- Building Scalable Systems
The world around us is a distributed system
If all members of the system agree on the state, then the system is consistent
An available system will continue to respond, even in the presence of failures
A scalable system will be able to meet an increase in demand, without sacrificing responsiveness
Performance and scalability are related but different
Improving performance optimizes response time
The total number of requests (load) may not change
Improving scalability optimizes the ability to handle load
Performance of each request may not change
Requests Per Second is a way to measure Performance and Scalability
Reactive Microservices tend to focus on Improving Scalability
Scalability has no theoretical limit. We may be restricted by our implementation, but in a perfectly scalable system, we could scale forever
Distributed systems are separated by space
The speed of light is the upper limit of the information speed
There is always time required to reach consensus
While transferring information, the state of the sender may have changed
After a system stops receiving updates, you can guarantee that all parts of the system will eventually converge on the same state
All members of a system must agree on the state, before it becomes available
Locks are intoduced to simulate Strong Consistency Locks introduce a problem in the form of Contention
Traditionally, monolithic architectures are based around Strong Consistency
Competition for a single limited resource can have only one winner
Others are forced to wait for the winner to complete
The time to free up increases as the number of things competing increases
Increasing load will exceed acceptable time limits
Amdahl's Law defines the maximum improvement gained by parallel processing
Improvements from parallelization are limited to the code that can be parallelized
Contention limits parallelization
Synchronizing the states of multiple nodes is dones is done using crosstalk or gossip
Each node sends messages to each other to inform of any state changes
The time it takes for synchronization is called Coherency Delay
Increasing the number of nodes increases the Coherency Delay
Gunther's Universal Scalability Law is based on Amdahl's Law
It accounts also for Coherency Delay
Coherency Delay results in negative returns
As the system scales up, the time taken to synchronize and coordinate all nodes exceed the benefits
According to the "Mythical Man Month", adding more people to a late project will usually make the project slow down, rather than speed up
Linear scalability is almost always unreachable
Linear scalability requires total isolation, stateless
Reactive Systems try to exploit the limitations instead of avoiding them
Contention is reduced by:
- Isolating Locks
- Eliminating Transactions
- Avoiding Blocking Operations
Coherency Delay is reduced by:
- Using Eventual Consistency
- Building in Autonomy
We can get higher scalability reducing the things that prevents it
A Distributed System can not provide more than two of the following:
- Consistency
- Availability
- Partition Tolerance
The system continues to operate despite an arbitrary number of messages is being dropped or delayed by the network
No distributed system is safe from it
They can be caused by netowrk congestion
They can be caused by a node that goes down
They can be short or long
When a partition occurs there are two options:
- (AP) Sacrifices Consistency by allowing to write to both sides of the partition.
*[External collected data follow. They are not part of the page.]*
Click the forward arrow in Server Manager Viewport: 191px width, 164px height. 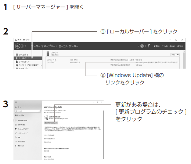(22, 46)
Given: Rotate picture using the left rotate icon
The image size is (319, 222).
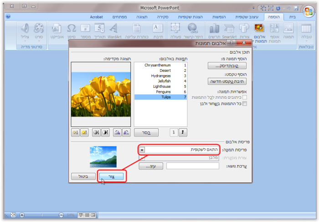Looking at the screenshot, I should click(117, 132).
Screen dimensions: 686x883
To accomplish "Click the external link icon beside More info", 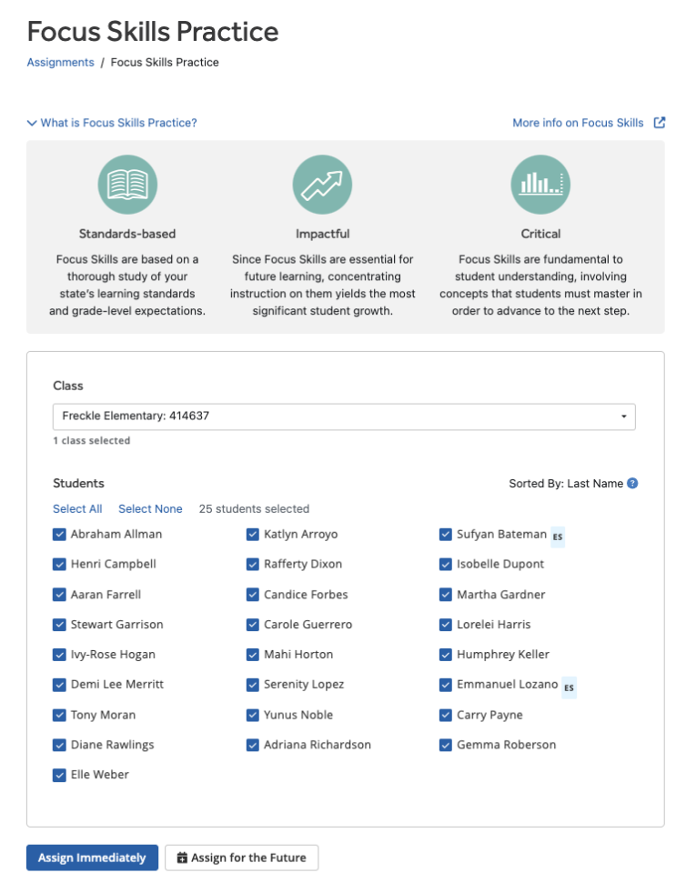I will pyautogui.click(x=660, y=123).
When it is resolved data must be merged to restore consistency
- (CP) Sacrifices Availability by disabling one side of the partition. During the partition some part of the system will be unavailable
A balance between AP and CP should be found
Consistency creates contention
Contention means scalability will have diminishing or negative returns
To improves scalability contention must be eliminated and crosstalk reduced
If they can't be eliminated they should be reduced
Locks with a broad scope (like Table Locks) creates a lot of contention
Locks with a smaller scope (like Row/Record Locks) creates less contention
Sharding can be used to reduce contention and crosstalk
It's applied at the application level
It partitions Entities in the domain based on their id
Group of Entities are called a Shard
Each entity exists only in one shard
Each shard exists only in one location
Because each entity exists only in location, the distributed system problem is avoided
Entity acts as a consistency boundary
A coordinator ensures that traffic for an entity is routed to the correct location
The id of the entity is used to calcolate the Shard
All traffic for a particular id goes through the same entity
Aggregate roots are goods for sharding
A good shard key provides an even, randomized distribution
UUIDs or hash are common sharding strategies since they provide randomized distribution
Poor key selection results in hotspots
The sweetspot is 10 shards for each node
Sharding isolates contention without eliminating it
For a single entity there is no contention
The coordinator is also a source of contention
A sharded system limits the amounts of work the coordinator performs and isolates contention to single entities
Scalability is achieved by distributing shards over more machines
Strong consistenct is achieved by isolating operations to a specific entity
Choosing the right shard keys is essential to mantain good scalability
Sharding sacrifices Availability (CP)
If a shard goes down, it is unavailable
The shard will migrate to another node
Sharding allows each entity to mantain cache consistency
The cache is unique to that entity
CRDT is short for: Conflict-free Replicated Data Types
Sharding provides consistency and scalability
CRDTs provides high availablity solution based on asynchronous replications
CRDTs are specially designed Data Types
They are High Available and Eventually Consistent
Data is stored on multiple replicas for availability
Updates are applied on one replica and then copied asynchronously
Updates are merged to determine final state
CRDTs sacrifice Consistency (AP)
Convergent Replicated Data Types copy state between replicas
A merge operation is required with the following property:
- Commutative (Can be applied in any order)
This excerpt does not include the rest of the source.